-- TASK --
The reply to the records below should contain exactly the lines from the line with "Task: Select green" through the line with "You are a computer-use agent. Viewport: 477px", and nothing besides.

-- DATA FOR THE TASK --
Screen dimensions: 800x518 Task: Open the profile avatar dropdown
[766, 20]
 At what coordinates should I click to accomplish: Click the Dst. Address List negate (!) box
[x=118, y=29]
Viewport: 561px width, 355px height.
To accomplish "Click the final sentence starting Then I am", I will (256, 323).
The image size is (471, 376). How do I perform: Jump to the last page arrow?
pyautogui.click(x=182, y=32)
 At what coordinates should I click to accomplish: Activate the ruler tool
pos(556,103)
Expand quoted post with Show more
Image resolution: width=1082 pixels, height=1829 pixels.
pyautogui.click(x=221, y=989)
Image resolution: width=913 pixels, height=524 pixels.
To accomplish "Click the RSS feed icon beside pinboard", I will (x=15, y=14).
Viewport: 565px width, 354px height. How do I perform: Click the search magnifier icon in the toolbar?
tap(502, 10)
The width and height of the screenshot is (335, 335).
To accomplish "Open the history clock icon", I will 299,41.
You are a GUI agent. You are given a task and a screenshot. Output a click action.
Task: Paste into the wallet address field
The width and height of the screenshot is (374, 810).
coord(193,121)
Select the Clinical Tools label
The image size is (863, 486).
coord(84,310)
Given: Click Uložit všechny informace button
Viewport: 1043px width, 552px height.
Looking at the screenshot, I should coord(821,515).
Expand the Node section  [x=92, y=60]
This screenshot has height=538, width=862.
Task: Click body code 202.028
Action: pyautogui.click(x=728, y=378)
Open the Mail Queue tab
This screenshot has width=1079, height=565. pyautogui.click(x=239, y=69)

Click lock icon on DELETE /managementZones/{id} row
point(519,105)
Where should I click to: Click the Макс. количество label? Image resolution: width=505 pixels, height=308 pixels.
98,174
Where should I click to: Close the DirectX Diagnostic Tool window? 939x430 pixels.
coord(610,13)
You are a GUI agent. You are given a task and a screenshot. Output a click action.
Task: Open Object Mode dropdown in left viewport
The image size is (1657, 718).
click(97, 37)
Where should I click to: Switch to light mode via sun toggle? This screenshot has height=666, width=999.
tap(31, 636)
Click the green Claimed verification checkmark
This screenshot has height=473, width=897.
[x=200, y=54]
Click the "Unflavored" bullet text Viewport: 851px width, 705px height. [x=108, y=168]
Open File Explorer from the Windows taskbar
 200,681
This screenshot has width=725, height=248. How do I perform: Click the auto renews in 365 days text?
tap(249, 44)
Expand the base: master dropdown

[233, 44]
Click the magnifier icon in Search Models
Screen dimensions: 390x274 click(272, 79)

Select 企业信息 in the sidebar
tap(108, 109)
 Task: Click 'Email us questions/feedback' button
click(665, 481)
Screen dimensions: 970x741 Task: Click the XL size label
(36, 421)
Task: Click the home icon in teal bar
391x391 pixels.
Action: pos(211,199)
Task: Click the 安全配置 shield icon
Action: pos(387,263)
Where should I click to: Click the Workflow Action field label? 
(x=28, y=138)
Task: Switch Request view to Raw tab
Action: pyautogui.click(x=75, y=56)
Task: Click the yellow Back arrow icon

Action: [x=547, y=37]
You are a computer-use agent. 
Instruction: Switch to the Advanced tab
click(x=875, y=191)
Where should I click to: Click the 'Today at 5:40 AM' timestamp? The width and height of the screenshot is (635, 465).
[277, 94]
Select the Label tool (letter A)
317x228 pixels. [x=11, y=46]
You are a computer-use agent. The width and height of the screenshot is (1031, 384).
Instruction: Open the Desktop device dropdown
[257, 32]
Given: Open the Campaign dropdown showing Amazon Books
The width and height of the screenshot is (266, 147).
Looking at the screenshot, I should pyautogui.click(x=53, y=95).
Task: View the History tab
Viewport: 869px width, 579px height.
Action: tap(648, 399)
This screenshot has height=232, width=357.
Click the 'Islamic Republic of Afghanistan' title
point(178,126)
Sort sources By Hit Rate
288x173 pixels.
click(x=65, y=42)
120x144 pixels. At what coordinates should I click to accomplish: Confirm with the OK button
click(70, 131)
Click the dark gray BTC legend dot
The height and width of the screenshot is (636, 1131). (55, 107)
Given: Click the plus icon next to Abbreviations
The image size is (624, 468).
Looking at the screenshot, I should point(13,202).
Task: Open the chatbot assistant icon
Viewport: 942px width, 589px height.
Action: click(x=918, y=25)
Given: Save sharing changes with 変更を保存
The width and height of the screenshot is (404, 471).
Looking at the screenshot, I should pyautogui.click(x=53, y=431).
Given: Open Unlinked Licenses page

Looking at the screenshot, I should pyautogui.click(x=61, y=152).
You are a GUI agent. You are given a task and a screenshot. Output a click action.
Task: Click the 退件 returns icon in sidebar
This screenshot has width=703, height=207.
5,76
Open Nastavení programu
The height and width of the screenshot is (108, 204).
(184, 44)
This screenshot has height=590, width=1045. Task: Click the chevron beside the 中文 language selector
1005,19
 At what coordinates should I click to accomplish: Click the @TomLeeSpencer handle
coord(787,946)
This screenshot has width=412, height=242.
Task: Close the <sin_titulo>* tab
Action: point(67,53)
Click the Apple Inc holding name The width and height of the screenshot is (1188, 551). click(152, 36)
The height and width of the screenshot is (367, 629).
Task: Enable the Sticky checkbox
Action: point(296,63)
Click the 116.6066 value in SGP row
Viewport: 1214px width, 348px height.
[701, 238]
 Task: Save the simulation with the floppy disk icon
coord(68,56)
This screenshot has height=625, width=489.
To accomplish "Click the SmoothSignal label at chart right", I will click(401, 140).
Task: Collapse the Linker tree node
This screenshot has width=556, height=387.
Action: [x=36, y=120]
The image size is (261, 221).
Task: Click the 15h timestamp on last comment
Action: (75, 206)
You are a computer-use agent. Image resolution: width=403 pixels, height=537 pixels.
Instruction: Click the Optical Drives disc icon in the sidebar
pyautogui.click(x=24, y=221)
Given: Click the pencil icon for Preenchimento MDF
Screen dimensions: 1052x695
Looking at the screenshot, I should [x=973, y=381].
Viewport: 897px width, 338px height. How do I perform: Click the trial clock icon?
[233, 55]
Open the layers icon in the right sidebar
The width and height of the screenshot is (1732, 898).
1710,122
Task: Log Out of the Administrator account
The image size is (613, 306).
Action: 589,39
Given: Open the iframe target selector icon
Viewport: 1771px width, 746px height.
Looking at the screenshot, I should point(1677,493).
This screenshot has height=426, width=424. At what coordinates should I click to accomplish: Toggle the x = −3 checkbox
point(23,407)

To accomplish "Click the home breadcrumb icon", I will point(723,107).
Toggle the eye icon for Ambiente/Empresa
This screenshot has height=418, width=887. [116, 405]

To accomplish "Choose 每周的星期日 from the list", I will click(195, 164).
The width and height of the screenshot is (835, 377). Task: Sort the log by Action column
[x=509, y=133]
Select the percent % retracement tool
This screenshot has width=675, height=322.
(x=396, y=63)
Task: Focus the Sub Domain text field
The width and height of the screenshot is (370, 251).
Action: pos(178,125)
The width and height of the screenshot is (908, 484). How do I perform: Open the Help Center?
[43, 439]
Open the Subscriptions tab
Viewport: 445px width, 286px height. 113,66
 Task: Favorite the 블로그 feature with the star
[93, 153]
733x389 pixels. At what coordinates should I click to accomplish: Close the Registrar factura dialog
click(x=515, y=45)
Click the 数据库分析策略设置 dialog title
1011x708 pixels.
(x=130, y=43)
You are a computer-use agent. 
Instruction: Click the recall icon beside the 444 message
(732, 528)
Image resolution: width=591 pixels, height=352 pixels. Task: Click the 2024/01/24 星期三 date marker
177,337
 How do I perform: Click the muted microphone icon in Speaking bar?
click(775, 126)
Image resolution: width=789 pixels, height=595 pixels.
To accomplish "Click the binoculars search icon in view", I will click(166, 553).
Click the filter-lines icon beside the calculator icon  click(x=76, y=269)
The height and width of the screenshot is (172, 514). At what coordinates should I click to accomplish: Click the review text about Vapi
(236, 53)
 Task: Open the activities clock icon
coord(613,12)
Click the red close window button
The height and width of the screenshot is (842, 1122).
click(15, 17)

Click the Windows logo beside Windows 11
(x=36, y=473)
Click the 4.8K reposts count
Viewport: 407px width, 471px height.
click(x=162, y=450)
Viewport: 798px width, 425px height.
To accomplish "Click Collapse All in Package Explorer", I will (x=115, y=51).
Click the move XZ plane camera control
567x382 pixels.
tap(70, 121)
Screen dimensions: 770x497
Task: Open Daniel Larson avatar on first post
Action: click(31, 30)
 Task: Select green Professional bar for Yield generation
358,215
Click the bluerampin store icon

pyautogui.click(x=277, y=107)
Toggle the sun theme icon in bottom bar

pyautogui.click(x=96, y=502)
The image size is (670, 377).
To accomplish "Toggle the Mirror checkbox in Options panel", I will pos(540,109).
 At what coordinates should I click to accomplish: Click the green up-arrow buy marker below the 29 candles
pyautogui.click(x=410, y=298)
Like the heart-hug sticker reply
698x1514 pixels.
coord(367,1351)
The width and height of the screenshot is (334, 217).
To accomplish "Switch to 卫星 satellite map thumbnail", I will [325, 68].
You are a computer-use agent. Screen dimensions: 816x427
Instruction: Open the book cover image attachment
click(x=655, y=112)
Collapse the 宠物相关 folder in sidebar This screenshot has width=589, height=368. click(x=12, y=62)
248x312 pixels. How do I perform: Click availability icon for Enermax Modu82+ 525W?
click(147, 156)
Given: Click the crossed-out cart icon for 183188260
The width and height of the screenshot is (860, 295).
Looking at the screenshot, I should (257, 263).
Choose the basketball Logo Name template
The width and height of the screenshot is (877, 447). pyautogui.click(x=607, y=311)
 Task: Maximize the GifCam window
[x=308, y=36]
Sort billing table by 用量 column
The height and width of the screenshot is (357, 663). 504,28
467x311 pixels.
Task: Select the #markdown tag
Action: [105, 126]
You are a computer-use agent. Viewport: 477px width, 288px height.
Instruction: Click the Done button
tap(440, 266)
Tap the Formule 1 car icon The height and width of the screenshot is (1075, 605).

-- RESULT BELOW --
 Task: Select green Professional bar for Yield generation
358,215
Click the bluerampin store icon

pyautogui.click(x=277, y=107)
Toggle the sun theme icon in bottom bar

pyautogui.click(x=96, y=502)
The image size is (670, 377).
To accomplish "Toggle the Mirror checkbox in Options panel", I will pos(540,109).
 At what coordinates should I click to accomplish: Click the green up-arrow buy marker below the 29 candles
pyautogui.click(x=410, y=298)
Like the heart-hug sticker reply
698x1514 pixels.
coord(367,1351)
The width and height of the screenshot is (334, 217).
To accomplish "Switch to 卫星 satellite map thumbnail", I will [325, 68].
You are a computer-use agent. Screen dimensions: 816x427
Instruction: Open the book cover image attachment
click(x=655, y=112)
Collapse the 宠物相关 folder in sidebar This screenshot has width=589, height=368. click(x=12, y=62)
248x312 pixels. How do I perform: Click availability icon for Enermax Modu82+ 525W?
click(147, 156)
Given: Click the crossed-out cart icon for 183188260
The width and height of the screenshot is (860, 295).
Looking at the screenshot, I should (257, 263).
Choose the basketball Logo Name template
The width and height of the screenshot is (877, 447). pyautogui.click(x=607, y=311)
 Task: Maximize the GifCam window
[x=308, y=36]
Sort billing table by 用量 column
The height and width of the screenshot is (357, 663). 504,28
467x311 pixels.
Task: Select the #markdown tag
Action: [105, 126]
You are a computer-use agent. Viewport: 477px width, 288px height.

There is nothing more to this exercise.